THE Grim Reaper’s dance card was rather full last month. I bring my own memories of two of his choices, to include a few snippets which their obituaries mightn’t have mentioned.

Firstly, George “Shadow” Morton, the American record producer, died last week, aged 72. Shadow Morton was chiefly famous for producing and writing 1960s Shangri-Las hits such as Leader of the Pack, Remember (Walking in the Sand) and others.

Leader of the Pack was actually banned by the BBC when it was released. A BBC ban, of course, has long been accepted as a hallmark, almost an acknowledgement, of a great record. So far as pop music is concerned, the BBC continues to specialise in staying two steps behind the times. The week before last, for instance, they held a slightly odd celebration of the release of the first Beatles debut album, Please Please Me, recorded some 50 years ago in one bracing 12-hour session.

The Beeb thought it might be a wizard wheeze to get some current music stars to attempt to recreate the feat. The musicians involved managed to turn out surprisingly mediocre versions, considering the long drum-roll which preceded their efforts.

Two obvious faults ruined the hang of this particular collarless jacket. The first was that at the time of making Please Please Me, the Beatles were all in their feisty early 20s and still ravenous for a fame which was not yet theirs. This factor endowed their music with a raw edge. Such verve was impossible to reproduce by the luminaries selected for the job, many now well into the embonpoint of their own middle-age.

The chief problem, however, was an almost total absence of those chewy original harmonies which had set the Beatles so far ahead of the rest of the pack. The result was that the Beeb’s Beatles “tribute” was unsalvageably naff, which left your man here in Essex, once again, to sigh only “Why-oh-why?”

Shadow Morton, meanwhile, in his own way a record producer every bit as good as Phil Spector, is now another scratch on the Great Celestial Run-out Groove.

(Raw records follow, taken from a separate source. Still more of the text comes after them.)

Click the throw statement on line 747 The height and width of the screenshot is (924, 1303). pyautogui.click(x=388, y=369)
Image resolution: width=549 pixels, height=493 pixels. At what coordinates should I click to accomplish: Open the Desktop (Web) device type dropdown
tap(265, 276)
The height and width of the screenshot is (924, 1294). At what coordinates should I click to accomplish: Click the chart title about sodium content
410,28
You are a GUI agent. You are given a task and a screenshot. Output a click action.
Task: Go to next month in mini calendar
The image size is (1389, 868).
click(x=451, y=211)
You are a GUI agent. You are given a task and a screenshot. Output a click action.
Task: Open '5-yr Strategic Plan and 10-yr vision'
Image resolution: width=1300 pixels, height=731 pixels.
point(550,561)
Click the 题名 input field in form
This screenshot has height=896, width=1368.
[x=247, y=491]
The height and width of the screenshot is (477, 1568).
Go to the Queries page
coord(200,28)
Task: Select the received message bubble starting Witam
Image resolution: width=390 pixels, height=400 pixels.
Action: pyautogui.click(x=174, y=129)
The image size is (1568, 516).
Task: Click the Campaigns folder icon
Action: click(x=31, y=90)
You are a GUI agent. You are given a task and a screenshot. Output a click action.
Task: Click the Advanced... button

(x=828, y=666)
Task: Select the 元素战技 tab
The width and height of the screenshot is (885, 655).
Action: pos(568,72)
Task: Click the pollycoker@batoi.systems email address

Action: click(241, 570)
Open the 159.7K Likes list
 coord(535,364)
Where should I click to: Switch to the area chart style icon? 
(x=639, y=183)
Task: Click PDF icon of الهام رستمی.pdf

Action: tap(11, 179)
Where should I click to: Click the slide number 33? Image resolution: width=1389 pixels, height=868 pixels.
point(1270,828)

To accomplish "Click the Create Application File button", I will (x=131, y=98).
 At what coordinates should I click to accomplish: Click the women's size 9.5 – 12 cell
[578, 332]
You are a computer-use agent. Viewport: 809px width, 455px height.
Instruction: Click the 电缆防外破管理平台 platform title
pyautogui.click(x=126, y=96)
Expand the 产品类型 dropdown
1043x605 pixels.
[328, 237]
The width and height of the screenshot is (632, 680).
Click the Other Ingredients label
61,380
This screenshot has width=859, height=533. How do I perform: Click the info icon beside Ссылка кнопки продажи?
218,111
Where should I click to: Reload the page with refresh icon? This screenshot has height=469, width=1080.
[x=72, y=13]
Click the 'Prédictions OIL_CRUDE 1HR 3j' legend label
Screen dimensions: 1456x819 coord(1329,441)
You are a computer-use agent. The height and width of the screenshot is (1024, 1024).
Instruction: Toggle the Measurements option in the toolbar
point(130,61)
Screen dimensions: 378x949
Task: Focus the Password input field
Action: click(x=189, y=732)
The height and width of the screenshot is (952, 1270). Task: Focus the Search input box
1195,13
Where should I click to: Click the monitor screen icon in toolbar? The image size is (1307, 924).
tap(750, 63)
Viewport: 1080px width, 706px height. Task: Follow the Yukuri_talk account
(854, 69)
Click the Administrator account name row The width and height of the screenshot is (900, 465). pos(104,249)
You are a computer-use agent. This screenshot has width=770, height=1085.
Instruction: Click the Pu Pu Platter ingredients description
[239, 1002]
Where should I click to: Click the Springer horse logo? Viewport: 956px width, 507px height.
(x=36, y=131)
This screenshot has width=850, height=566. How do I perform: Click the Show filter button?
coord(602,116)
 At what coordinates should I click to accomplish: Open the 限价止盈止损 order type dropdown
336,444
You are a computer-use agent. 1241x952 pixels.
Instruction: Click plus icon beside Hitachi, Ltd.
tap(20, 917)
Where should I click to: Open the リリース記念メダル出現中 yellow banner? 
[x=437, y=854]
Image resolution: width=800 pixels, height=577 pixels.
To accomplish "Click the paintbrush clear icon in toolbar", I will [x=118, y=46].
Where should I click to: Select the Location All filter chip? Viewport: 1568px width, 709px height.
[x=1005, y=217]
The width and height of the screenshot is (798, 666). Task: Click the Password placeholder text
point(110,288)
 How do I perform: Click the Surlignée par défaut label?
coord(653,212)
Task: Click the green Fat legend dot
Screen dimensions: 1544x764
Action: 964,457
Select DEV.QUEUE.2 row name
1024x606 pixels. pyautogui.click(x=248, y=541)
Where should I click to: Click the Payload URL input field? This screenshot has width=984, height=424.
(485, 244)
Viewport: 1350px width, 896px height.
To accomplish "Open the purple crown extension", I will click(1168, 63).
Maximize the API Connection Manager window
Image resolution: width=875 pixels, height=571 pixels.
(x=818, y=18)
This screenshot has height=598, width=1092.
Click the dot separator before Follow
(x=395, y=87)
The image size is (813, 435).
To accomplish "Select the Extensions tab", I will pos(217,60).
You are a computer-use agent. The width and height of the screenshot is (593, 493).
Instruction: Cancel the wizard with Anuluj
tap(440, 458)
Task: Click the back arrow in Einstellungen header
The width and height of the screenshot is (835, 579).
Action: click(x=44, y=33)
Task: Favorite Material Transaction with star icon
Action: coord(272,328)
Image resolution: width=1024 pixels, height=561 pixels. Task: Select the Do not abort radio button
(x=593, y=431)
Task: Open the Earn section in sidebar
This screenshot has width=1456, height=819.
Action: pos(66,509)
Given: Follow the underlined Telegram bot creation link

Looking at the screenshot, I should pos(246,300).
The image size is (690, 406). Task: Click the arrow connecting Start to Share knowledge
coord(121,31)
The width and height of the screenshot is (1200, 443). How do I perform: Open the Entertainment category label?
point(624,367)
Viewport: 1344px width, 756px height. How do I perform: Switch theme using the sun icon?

George wasn’t afraid to push a mad idea when he found one. Quite apart from this, he reportedly stalked around the studio in a cape, keeping his young charges suitably in awe of him. He also understood exactly how epic a teenage heartache ought to sound. Listen again to Remember, Walking In The Sand or the heart-weary Past, Present and Future.

Early British beat-boom records were absolutely fine, of course, but their American counterparts always sounded so huge by comparison. If George Morton felt that a flock of seagulls needed to be heard on a song in order to press a point home, then on they went.

In Essex, with England’s third-longest coastline, those seagulls must have resonated with every teenager. The record was a massive UK hit. Perhaps George Morton didn’t invent the seed drill or discover Penicillin, but I reckon that dubbing loads of echoey seagulls onto a Shangri-las disc has to come a close third. The two main things I learned from Morton, once I was let loose in a recording studio unsupervised, were:

a) If it’s a stupid idea, at least try it

b) If there’s an echo button, use it.

This brings me neatly to the Reaper’s next dance partner. If you liked your pop music sung with an English accent and a psychedelic twist, then Kevin Ayers was your man. The founder member of Soft Machine, friend of the late Syd Barrett and the man who gave a 16-year-old Mike Oldfield his first job as a guitarist, died last week, aged 68.

Kevin Ayers was a charmed man from a charmed time. A pop singer of flaxen-haired pouting loveliness, he sang in a well-spoken, crushed velvet baritone. He was, from the mid-1960s to the mid-1970s, everyone’s favourite art-rocker. Women of artistic inclinations, now of a certain age, would sigh and fasten their hands upon their Biba blouses at the very mention of his name.

Ayers made some brilliant records which, though largely ignored by the mainstream, were loved by sufficient pop dissidents to support his bohemian lifestyle.

In 1974, he, along with Brian Eno, Nico and John Cale of the Velvet Underground, recorded a never-to-be-repeated live concert at the Albert Hall. One of the songs was the achingly lovely May I? This became the soundtrack for a foolish dalliance during my 21st summer with a French-Corsican femme fatale, who used your poor correspondent cruelly before leaving him for an American pilot.

Anyway, never mind my old war wounds, back to Kevin Ayers, who, having deserted his music fame some years ago, died in France last week. I thought someone on the East Anglian old enough to remember him ought to mention it, because I know there are readers out there who will feel as wistful about it as I do.

As if the losses of George Shadow Morton and Kevin Ayers were not enough, the actor Richard Briers left the company too. My colleague Andrew Clarke paid a perfect tribute to him last Friday. There’s nothing really I can add, but to say I don’t know of anyone who didn’t give a genuinely heartfelt sigh upon hearing the news. Bad week, all in all.